In questa trasparenza mattutina, t'inchini al colle come allora, tu, terra di sole e di speranze, coronata dal vigile profilo della forte Maiella. Sì, fammi essere felice. Ritorna a respirami nel tuo cielo azzurro. Sciogli i miei capelli, le mie non comprese ali. Che io possa dimenticare fra le trame dei vigneti il gelo triste dell'inganno.
Con te ho condiviso l'infinito, il canto astuto dell'arcobaleno, mentre, vestita di luce, rincorrevo lungo i campi la luna, senza dolermi delle tue stoppie.
Io non cercavo mari da varcare. Né cieli immaginifici e lontani.

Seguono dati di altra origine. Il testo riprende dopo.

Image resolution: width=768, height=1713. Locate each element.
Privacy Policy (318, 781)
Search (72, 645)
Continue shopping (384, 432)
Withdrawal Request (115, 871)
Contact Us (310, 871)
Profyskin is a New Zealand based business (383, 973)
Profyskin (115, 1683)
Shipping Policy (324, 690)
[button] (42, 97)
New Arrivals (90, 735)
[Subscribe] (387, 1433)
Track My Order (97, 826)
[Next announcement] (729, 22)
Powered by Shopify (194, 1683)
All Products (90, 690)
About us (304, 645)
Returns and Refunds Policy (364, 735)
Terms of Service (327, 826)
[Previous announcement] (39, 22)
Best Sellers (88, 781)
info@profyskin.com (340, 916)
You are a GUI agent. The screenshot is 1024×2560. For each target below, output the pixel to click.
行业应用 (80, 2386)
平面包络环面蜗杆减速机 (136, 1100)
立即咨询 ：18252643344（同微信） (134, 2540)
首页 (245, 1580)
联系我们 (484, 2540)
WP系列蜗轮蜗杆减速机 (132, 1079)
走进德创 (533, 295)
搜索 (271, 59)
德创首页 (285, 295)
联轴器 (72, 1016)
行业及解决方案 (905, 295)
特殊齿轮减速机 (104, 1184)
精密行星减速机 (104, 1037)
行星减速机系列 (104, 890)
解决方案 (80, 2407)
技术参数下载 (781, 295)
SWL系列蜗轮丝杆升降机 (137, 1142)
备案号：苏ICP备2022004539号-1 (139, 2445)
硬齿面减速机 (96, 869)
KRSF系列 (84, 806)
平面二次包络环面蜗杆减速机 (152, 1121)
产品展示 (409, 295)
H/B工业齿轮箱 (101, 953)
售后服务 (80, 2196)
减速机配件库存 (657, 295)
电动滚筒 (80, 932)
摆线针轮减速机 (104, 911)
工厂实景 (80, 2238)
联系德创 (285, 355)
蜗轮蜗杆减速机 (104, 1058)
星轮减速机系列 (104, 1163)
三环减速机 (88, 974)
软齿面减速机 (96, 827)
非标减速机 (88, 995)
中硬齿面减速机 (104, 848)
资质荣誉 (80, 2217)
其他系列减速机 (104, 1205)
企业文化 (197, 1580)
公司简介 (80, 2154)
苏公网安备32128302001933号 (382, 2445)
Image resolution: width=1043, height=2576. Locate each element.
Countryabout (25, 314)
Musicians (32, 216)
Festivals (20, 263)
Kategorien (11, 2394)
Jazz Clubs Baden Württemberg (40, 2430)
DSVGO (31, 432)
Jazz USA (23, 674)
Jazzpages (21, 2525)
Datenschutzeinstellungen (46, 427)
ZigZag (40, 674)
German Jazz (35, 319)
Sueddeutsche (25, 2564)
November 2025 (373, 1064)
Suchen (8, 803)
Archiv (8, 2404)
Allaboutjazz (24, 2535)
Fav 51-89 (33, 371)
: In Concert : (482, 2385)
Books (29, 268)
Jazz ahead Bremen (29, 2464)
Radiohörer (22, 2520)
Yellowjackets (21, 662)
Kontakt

Mi bastava la musica di una fisarmonica che ci univa la sera ed il profumo di gelsomino che lusinga il tempo avaro dell'attesa. E ci lusinga.
Ora che sono qui. Col mio sorriso bambino, tu risplendi come bianca sorgente nell'essenza che mi emani; mentre da lontano tornano la casa antica, le dolci acacie, le lucciole, le coccinelle, il miracolo di due farfalle dentro lo stesso fiore. I campi rosseggianti di papaveri. La tenerezza della sua voce.
Tu sei la nostalgia. Il sogno perso. Ora che ho conosciuto un'altra vita.
Un'altra vita fatta di giardini chiusi, di erbe incoerenti. Di fiori tristi. Campi disseccati. Strade d'acciaio rovente. Di abbandoni.
E un buio fitto, che dentro me dorme e si risveglia, lasciando tracce umide di solitudini ed inferni dove l'anima affannata a volte fugge e si nasconde.
Muta e nuda tu mi guardi. Senza lasciarmi un segno.
Vuota, dei giorni che non osiamo più sperare, fra case sconosciute e alberi secchi. E passi che s'incrociano ciechi. Con la lucida pazienza di un amore disilluso dalle parole.